Today’s Guardian is reporting a new conservative policy on welfare, which will target young people on housing benefit particularly. David Cameron wants us to think that this is a big and necessary change, but in making his case he is giving an implicit nod to what really needs to happen in the UK:

If you are a single parent living outside London, if you have four children and you’re renting a house on housing benefit, then you can claim almost £25,000 a year. That is more than the average take-home pay of a farm worker and nursery nurse put together. That is a fundamental difference. And it’s not a marginal point.

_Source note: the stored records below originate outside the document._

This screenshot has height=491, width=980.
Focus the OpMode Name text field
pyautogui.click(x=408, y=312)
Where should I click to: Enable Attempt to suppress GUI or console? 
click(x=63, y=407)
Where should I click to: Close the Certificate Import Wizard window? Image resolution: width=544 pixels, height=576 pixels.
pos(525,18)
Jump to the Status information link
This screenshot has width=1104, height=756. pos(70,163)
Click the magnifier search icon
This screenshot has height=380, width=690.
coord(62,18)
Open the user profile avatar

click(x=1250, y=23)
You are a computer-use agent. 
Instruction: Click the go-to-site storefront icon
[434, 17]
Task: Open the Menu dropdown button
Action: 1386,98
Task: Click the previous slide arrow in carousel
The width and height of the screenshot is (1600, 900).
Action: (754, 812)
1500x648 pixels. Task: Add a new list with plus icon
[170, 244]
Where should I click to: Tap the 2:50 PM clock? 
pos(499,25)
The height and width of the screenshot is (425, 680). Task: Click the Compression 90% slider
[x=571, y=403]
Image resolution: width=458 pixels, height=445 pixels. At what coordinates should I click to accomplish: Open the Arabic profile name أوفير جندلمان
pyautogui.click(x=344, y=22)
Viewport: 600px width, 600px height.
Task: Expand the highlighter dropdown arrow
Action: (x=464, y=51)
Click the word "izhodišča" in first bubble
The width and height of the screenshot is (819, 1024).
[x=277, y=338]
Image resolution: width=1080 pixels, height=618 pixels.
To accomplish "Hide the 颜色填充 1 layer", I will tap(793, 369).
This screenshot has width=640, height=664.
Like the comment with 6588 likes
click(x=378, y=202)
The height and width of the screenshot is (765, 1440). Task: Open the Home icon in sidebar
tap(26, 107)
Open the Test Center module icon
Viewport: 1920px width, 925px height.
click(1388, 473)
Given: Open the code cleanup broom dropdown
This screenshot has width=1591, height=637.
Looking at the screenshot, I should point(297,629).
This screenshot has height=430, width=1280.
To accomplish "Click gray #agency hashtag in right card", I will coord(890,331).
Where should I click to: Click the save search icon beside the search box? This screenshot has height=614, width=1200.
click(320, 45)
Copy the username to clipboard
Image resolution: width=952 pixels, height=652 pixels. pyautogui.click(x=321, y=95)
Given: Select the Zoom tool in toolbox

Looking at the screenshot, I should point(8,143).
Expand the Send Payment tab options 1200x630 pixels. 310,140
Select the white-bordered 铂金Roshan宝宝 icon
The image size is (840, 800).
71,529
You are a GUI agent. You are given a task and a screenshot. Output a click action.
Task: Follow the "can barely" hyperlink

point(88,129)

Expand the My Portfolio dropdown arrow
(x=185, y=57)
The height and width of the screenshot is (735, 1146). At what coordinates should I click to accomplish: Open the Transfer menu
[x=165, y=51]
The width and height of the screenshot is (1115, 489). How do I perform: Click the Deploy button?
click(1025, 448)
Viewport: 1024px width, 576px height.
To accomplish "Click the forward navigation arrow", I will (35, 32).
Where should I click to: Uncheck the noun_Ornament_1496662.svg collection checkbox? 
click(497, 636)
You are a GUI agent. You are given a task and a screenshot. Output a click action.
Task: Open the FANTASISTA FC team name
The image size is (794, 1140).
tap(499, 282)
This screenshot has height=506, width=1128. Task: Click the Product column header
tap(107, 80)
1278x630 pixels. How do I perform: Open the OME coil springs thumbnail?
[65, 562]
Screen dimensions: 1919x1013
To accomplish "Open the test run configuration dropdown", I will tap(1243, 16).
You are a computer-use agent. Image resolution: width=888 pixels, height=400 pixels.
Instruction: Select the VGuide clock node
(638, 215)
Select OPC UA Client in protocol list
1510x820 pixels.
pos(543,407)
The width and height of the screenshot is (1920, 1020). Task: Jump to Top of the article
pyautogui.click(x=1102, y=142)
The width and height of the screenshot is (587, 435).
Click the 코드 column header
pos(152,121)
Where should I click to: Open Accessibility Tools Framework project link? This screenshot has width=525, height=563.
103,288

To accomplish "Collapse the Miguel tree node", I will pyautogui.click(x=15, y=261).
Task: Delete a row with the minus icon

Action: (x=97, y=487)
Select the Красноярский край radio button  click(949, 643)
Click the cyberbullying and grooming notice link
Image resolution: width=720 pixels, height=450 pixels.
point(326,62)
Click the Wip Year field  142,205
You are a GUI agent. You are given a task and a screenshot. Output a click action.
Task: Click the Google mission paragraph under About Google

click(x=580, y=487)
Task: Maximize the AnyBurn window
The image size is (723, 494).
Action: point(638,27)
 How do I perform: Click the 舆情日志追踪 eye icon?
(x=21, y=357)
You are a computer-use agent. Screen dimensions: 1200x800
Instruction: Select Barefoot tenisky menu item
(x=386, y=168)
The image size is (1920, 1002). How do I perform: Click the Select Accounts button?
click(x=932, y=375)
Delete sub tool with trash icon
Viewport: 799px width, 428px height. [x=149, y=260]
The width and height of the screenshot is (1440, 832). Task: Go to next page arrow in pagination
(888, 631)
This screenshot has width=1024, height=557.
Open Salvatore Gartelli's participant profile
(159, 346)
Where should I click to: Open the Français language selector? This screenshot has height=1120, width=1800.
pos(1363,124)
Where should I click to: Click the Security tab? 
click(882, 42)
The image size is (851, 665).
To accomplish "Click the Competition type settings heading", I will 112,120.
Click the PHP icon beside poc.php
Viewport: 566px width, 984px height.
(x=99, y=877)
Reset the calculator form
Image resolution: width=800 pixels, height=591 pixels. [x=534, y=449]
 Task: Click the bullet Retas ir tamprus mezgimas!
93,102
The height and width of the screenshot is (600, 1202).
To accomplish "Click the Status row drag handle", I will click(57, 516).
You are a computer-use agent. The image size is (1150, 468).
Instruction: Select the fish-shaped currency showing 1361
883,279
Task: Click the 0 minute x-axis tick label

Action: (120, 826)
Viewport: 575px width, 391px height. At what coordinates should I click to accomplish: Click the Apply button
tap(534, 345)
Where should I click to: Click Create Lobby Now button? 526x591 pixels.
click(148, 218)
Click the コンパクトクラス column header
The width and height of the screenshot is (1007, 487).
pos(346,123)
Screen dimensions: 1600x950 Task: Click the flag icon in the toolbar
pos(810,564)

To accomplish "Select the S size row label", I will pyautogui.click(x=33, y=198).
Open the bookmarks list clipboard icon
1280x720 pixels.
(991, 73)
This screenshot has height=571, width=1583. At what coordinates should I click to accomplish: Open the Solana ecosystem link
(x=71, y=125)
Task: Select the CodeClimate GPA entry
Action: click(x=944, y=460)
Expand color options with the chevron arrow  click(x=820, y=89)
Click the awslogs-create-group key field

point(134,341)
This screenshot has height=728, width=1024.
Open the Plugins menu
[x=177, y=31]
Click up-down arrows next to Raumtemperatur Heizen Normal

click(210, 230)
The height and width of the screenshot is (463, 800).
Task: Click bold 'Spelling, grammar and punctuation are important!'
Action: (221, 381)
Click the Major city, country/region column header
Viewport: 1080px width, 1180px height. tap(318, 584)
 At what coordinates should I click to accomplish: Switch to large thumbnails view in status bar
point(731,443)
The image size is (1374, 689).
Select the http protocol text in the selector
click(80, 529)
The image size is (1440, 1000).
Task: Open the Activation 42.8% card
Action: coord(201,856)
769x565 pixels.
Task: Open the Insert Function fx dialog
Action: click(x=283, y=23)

I agree, David, though perhaps you missed the key point in your speech: if a farm worker and a nursery nurse can’t between them earn more than 25,000 pounds a year, there is something seriously wrong with your economic system. Do you expect these people to build a life together on that income in modern Britain? And do you wonder why people might prefer not to bother looking for work? You claim that 1 in 6 British children lives in a workless household, but your alternative to their lack of work is to cast them into a labour market where two grown adults between them have to work in hard jobs to make 25k?

What David Cameron needs to do is buried in that speech. He needs to find a way to make work more rewarding, to lift people out of the state of working poverty. He either can’t, or doesn’t want, to do either. Why bother, when your rich mates are demanding that you flood the labour market with cheap and vulnerable workers?